**WRITTEN TASK A**:
Update the records between the lines holding "You are a GUI" and "pyautogui.click(x=142, y=843)", inclusive, changing "visual-mode-checkbox" to "dark-mode-checkbox" and keeping everything else the same. Return only those lines.
*** Opening of EXERCISE PASSAGE ***
How many times is the for loop in function comp executed? Is it more
than 6 (the number of characters in each string being compared)? What
are the values of s and t (or what do they point to) on the 7th
iteration of the loop (hint: on the sixth iteration each points to a
'\0')? Do you know what the technical term for this condition is
called (hint: look up undefined behavior)?
Remove del for email

"Default User" <de***********@yahoo.comwrote in message
news:59*************@mid.individual.net...

user34 wrote:

>I did not retype the code !
Here it is once again (without any of the above suggested
improvements)and it still shows me the same error!

#include<stdio.h>

int comp(char *s,char *t)
{
for(;*s==*t;s++,t++);

^
That semicolon doesn't belong.

What semicolon? That is a comma.
--
Fred L. Kleinschmidt

user34 wrote:

Hi all. I am trying to learn C.As a simple exercise i tried to write a
code which would compare two strings using pointers.
However i am not getting the correct result.
On tracing the program i noticed that the strings "s" and "t" get
modified somehow in the comp function and as a result i am getting
incorrect results.
Can anyone please point out the error?

....Code snipped....
*** Close of EXERCISE PASSAGE ***
*** Opening of DATA TO PROCESS ***
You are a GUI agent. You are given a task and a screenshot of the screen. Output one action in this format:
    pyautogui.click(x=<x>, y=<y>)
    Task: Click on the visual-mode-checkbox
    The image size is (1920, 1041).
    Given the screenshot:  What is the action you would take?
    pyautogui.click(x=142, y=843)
*** Close of DATA TO PROCESS ***
*** Opening of DATA TO PROCESS ***
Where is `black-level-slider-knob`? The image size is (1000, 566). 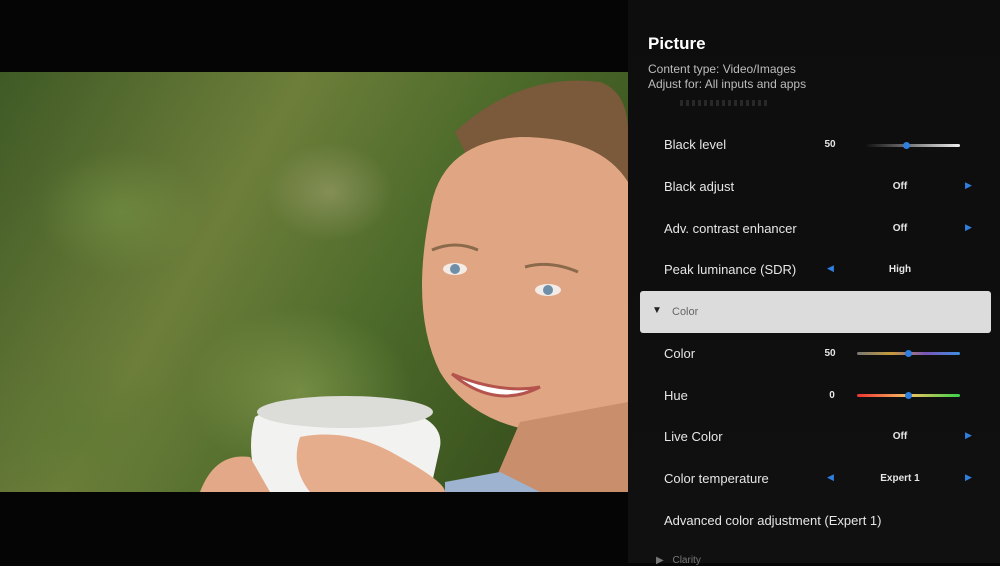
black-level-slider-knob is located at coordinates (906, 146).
*** Close of DATA TO PROCESS ***
**WRITTEN TASK B**:
Go on with the forum thread about comparing C strings through pointers, starting after its final line.

**ANSWER SECTION A**:
You are a GUI agent. You are given a task and a screenshot of the screen. Output one action in this format:
    pyautogui.click(x=<x>, y=<y>)
    Task: Click on the dark-mode-checkbox
    The image size is (1920, 1041).
    Given the screenshot:  What is the action you would take?
    pyautogui.click(x=142, y=843)

**ANSWER SECTION B**:
Thank you all for your help.I have tried to modify the code and here it
is .This does show me the correct output but are there any bugs still
lurking around which can cause it to fail?

#include <stdio.h>

int comp(const char *s,const char *t)
{
for( ; *s==*t ; s++,t++)
{
if(*s=='\0' || *t=='\0')
break;
}
if(*s=='\0')
return 0;
else
return 1;
}

int main(void)
{
char str[]="Hello";
char str2[]="Hello";

if(comp(str,str2))
printf("strings are different");
else
printf("strings are same");
return 0;
}

Fred Kleinschmidt said:

>
"Default User" <de***********@yahoo.comwrote in message
news:59*************@mid.individual.net...

>user34 wrote:

>>I did not retype the code !
Here it is once again (without any of the above suggested
improvements)and it still shows me the same error!

#include<stdio.h>

int comp(char *s,char *t)
{
for(;*s==*t;s++,t++);

^
That semicolon doesn't belong.

What semicolon? That is a comma.

From here, it's whitespace. But in Default User's original reply, it was
a 't'.

Methinks Brian composes news articles using a proportional font.

--
Richard Heathfield
"Usenet is a strange place" - dmr 29/7/1999
http://www.cpax.org.uk
email: rjh at the above domain, - www.

Fred Kleinschmidt wrote:

>
"Default User" <de***********@yahoo.comwrote in message
news:59*************@mid.individual.net...

user34 wrote:

I did not retype the code !
Here it is once again (without any of the above suggested
improvements)and it still shows me the same error!
>
#include<stdio.h>
>
int comp(char *s,char *t)
{
for(;*s==*t;s++,t++);

^
That semicolon doesn't belong.

What semicolon? That is a comma.

You should use a non-proportional font for usenet. I could guess
(correctly) that you use Outlook Express.


Brian

Richard Heathfield wrote:

Fred Kleinschmidt said:

"Default User" <de***********@yahoo.comwrote in message
news:59*************@mid.individual.net...

user34 wrote:
>
>
I did not retype the code !
Here it is once again (without any of the above suggested
improvements)and it still shows me the same error!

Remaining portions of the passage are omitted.